*Problem requirements*:
Copy the items word for word, everything from the very first line down to the line containing "will click(x=46, y=148).", with both of those lines included.

--- --- ---

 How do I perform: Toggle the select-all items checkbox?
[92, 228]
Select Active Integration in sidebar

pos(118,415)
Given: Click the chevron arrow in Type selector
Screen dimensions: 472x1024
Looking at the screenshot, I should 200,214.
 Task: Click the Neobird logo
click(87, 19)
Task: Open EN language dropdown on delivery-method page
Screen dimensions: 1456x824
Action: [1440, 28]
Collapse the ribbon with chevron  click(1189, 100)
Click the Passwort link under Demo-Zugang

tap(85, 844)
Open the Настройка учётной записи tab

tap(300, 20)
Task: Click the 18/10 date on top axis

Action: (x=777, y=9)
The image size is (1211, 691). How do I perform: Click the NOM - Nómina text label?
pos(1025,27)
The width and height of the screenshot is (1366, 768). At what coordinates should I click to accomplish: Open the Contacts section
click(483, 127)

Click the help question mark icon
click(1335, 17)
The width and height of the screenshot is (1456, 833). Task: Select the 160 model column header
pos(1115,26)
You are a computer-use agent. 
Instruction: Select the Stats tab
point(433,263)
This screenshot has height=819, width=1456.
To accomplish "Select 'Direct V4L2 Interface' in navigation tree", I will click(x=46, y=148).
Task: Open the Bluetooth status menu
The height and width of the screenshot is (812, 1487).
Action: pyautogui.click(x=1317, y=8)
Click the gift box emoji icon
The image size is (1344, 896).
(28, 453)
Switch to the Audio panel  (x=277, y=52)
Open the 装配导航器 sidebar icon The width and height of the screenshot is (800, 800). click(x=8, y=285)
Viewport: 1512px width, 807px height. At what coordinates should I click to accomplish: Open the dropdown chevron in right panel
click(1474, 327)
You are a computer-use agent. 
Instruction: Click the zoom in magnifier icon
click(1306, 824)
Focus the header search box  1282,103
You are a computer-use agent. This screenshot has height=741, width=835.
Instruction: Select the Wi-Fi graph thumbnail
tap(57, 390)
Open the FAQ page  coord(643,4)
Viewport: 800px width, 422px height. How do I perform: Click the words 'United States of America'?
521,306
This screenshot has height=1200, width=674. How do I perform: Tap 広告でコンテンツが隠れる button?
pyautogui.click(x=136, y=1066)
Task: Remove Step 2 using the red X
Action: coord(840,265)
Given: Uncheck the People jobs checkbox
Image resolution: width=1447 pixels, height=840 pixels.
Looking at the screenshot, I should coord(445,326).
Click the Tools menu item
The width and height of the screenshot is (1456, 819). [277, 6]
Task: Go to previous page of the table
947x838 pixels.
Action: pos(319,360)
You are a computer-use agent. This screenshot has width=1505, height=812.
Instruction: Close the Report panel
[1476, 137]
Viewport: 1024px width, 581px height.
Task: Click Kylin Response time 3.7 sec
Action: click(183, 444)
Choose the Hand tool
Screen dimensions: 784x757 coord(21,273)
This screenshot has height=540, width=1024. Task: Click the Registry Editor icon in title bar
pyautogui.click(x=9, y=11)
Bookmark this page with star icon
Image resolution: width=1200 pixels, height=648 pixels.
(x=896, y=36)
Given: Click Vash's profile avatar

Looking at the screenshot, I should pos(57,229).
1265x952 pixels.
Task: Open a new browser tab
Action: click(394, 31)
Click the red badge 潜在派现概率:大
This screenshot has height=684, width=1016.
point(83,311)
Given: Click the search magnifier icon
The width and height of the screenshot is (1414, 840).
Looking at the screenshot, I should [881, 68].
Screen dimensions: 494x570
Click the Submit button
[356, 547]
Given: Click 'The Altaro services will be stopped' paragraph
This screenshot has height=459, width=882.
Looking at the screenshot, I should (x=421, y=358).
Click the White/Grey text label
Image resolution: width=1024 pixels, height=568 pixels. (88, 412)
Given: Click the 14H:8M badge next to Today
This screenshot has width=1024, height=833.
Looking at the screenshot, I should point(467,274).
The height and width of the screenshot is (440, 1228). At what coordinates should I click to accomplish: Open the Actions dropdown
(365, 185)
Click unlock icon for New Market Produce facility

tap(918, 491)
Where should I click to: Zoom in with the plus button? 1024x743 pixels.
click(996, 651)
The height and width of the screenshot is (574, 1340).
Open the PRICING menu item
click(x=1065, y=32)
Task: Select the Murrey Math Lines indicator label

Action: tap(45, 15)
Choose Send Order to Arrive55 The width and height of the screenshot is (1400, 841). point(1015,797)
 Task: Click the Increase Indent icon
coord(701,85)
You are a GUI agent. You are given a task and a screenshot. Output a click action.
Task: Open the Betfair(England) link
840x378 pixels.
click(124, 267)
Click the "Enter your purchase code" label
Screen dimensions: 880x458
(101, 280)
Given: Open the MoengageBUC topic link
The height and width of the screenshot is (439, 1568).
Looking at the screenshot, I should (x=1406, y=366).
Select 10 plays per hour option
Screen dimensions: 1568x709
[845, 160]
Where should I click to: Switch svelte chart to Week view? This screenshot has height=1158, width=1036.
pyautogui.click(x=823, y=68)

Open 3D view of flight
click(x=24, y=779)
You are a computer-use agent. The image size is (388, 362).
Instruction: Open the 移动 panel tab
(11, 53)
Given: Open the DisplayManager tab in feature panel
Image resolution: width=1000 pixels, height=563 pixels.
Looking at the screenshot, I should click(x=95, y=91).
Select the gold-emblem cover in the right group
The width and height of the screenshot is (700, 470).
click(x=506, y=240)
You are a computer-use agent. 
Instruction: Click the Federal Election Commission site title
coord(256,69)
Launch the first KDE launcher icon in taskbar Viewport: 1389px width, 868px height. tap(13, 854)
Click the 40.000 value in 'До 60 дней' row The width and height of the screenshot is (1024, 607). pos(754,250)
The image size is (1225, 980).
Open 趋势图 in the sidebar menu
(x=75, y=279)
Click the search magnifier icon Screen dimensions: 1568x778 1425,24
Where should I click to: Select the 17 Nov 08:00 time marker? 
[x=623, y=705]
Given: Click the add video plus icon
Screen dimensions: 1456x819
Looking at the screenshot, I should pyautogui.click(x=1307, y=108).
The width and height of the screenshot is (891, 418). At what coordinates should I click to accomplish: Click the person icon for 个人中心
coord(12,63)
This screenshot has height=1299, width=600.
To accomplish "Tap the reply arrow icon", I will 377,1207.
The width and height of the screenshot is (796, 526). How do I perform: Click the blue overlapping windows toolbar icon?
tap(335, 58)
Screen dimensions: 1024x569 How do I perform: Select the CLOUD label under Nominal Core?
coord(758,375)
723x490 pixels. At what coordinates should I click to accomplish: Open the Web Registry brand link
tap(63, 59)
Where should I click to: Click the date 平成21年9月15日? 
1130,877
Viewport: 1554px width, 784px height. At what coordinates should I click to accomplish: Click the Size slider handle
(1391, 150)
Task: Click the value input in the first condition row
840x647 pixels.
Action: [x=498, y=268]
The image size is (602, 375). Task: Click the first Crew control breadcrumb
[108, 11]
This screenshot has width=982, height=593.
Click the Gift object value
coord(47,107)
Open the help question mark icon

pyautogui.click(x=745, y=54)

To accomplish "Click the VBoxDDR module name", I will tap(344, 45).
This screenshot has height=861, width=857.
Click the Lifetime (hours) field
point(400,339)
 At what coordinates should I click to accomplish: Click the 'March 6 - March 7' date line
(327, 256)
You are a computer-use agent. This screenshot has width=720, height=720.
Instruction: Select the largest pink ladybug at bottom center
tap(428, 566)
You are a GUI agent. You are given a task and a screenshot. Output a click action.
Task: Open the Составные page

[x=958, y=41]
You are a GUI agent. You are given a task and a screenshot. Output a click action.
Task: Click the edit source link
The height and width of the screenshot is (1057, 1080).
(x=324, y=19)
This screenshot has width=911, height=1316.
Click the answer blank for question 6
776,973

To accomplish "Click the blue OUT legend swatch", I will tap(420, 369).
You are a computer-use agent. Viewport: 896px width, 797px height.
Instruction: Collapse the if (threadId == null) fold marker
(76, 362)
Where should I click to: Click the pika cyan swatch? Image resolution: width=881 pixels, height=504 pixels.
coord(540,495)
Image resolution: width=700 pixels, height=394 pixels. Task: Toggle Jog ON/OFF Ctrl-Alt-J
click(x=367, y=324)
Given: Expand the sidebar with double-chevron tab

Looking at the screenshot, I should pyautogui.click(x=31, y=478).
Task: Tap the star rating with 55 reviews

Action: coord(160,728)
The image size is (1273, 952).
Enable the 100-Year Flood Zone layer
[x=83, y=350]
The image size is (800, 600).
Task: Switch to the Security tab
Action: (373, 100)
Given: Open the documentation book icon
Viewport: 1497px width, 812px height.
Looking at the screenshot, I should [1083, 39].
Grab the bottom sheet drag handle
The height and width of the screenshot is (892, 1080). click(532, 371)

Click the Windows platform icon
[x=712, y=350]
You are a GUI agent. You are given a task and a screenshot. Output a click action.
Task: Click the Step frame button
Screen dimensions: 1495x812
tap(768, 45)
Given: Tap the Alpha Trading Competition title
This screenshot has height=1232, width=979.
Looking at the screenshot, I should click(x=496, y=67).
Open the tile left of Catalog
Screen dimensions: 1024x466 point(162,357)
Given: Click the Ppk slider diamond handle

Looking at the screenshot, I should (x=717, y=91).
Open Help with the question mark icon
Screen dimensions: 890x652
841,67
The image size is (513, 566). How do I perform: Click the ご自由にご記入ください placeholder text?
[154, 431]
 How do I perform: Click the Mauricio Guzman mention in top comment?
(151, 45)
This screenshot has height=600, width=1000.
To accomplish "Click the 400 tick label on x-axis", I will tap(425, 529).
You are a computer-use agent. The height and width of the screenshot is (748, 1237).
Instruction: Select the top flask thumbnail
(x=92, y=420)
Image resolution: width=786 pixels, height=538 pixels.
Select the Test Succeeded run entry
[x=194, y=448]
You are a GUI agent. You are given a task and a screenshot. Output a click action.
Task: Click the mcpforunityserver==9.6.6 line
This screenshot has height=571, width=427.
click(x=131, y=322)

--- --- ---

*Written reply*:
 How do I perform: Toggle the select-all items checkbox?
[92, 228]
Select Active Integration in sidebar

pos(118,415)
Given: Click the chevron arrow in Type selector
Screen dimensions: 472x1024
Looking at the screenshot, I should 200,214.
 Task: Click the Neobird logo
click(87, 19)
Task: Open EN language dropdown on delivery-method page
Screen dimensions: 1456x824
Action: [1440, 28]
Collapse the ribbon with chevron  click(1189, 100)
Click the Passwort link under Demo-Zugang

tap(85, 844)
Open the Настройка учётной записи tab

tap(300, 20)
Task: Click the 18/10 date on top axis

Action: (x=777, y=9)
The image size is (1211, 691). How do I perform: Click the NOM - Nómina text label?
pos(1025,27)
The width and height of the screenshot is (1366, 768). At what coordinates should I click to accomplish: Open the Contacts section
click(483, 127)

Click the help question mark icon
click(1335, 17)
The width and height of the screenshot is (1456, 833). Task: Select the 160 model column header
pos(1115,26)
You are a computer-use agent. 
Instruction: Select the Stats tab
point(433,263)
This screenshot has height=819, width=1456.
To accomplish "Select 'Direct V4L2 Interface' in navigation tree", I will click(x=46, y=148).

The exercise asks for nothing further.